=== Entries shown ===
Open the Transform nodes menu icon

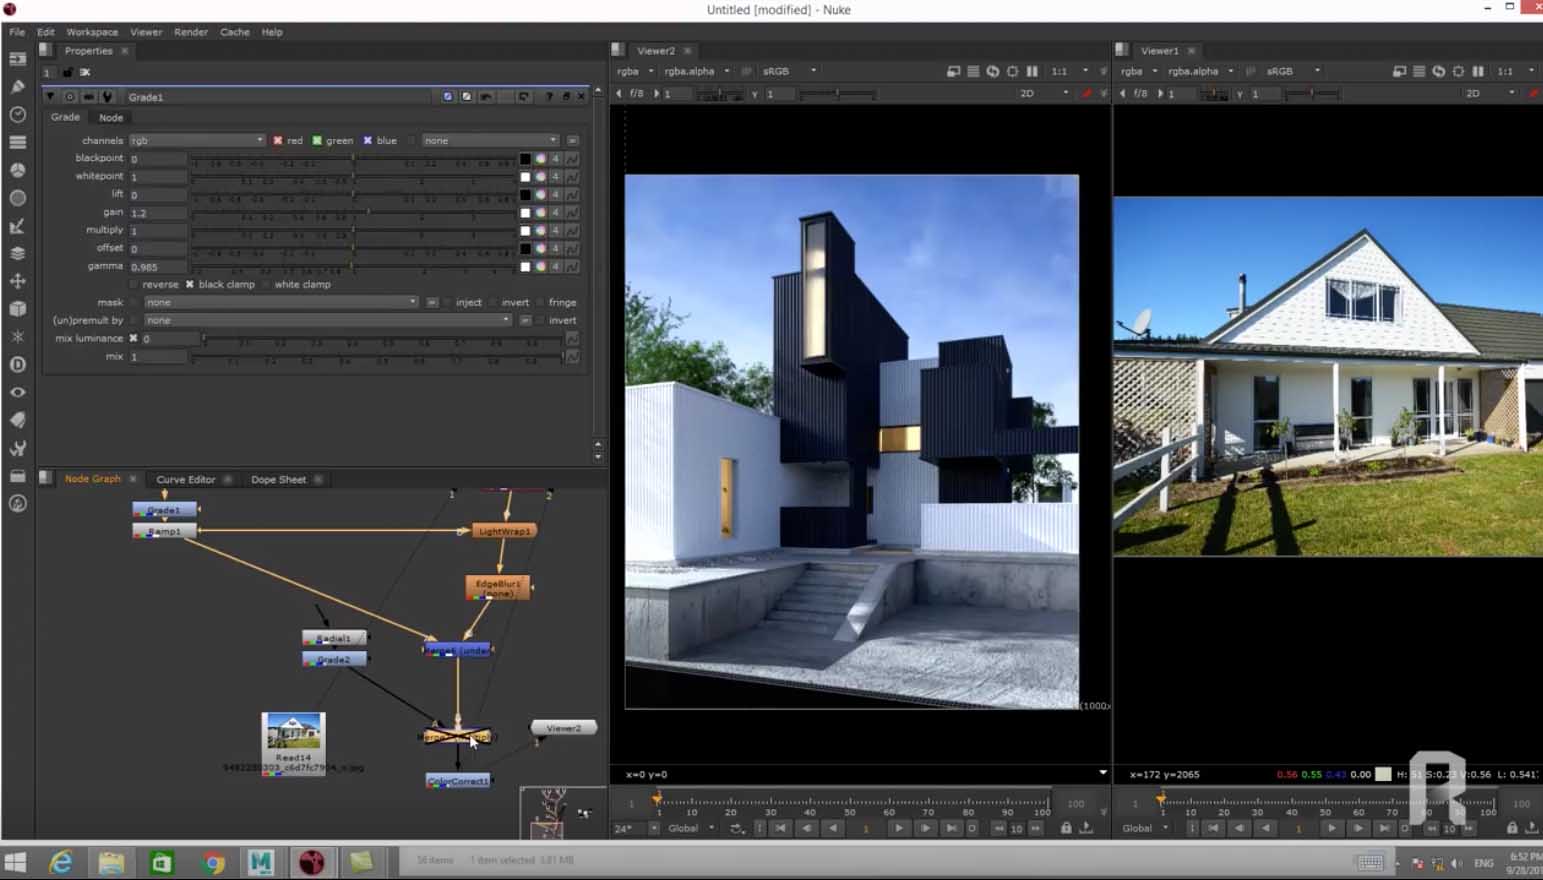tap(17, 281)
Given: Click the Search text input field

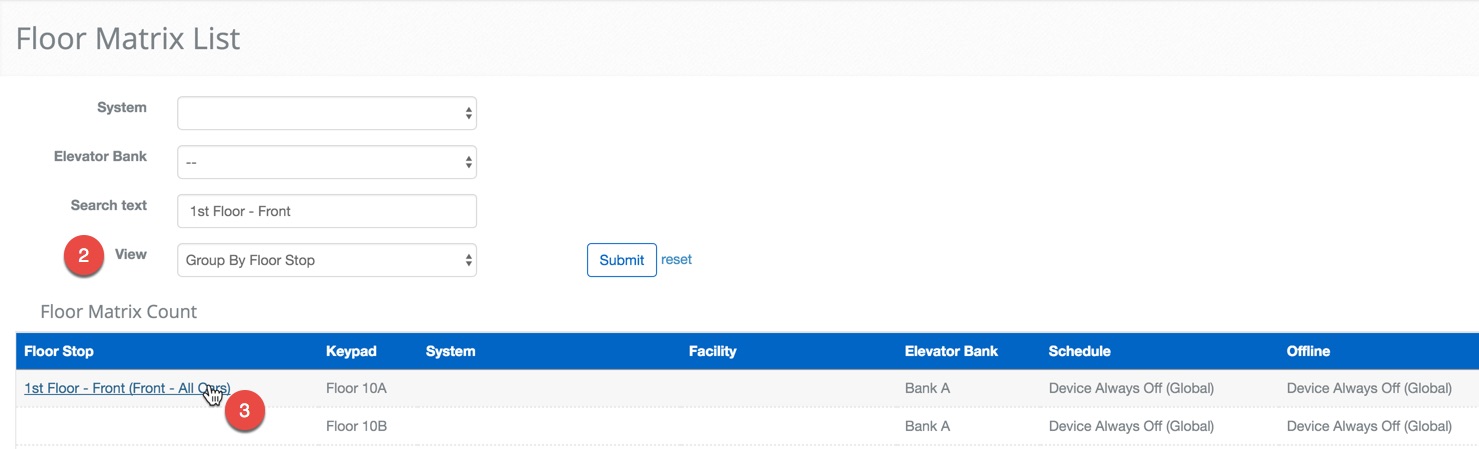Looking at the screenshot, I should [x=326, y=211].
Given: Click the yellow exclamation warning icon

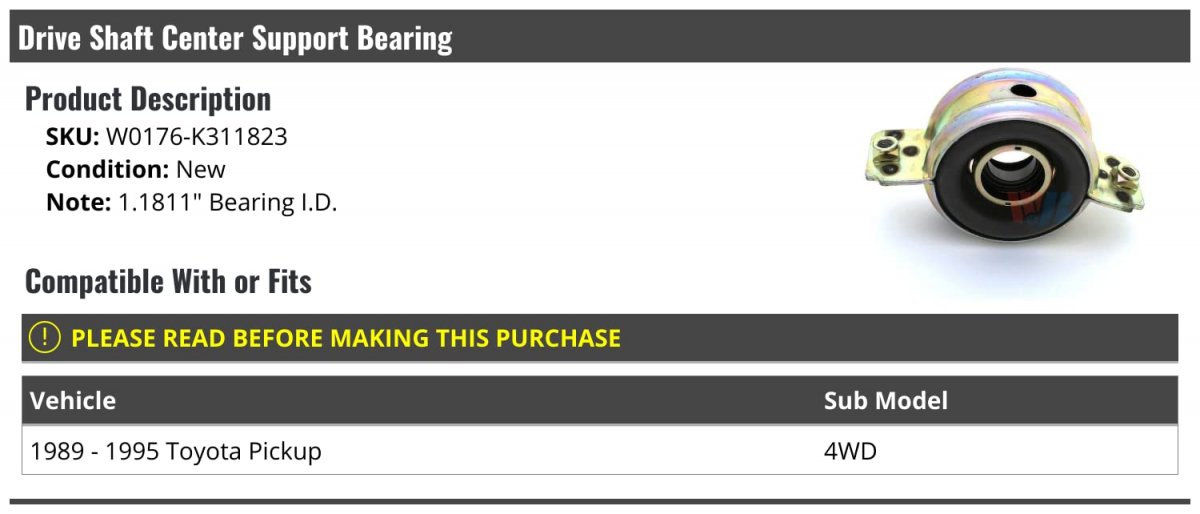Looking at the screenshot, I should pos(45,338).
===
- Exercise directions -
Return the records above exactly as written. Do not include their images.

- Output -
Open the Transform nodes menu icon

tap(17, 281)
Given: Click the Search text input field

Looking at the screenshot, I should [x=326, y=211].
Given: Click the yellow exclamation warning icon

Looking at the screenshot, I should pos(45,338).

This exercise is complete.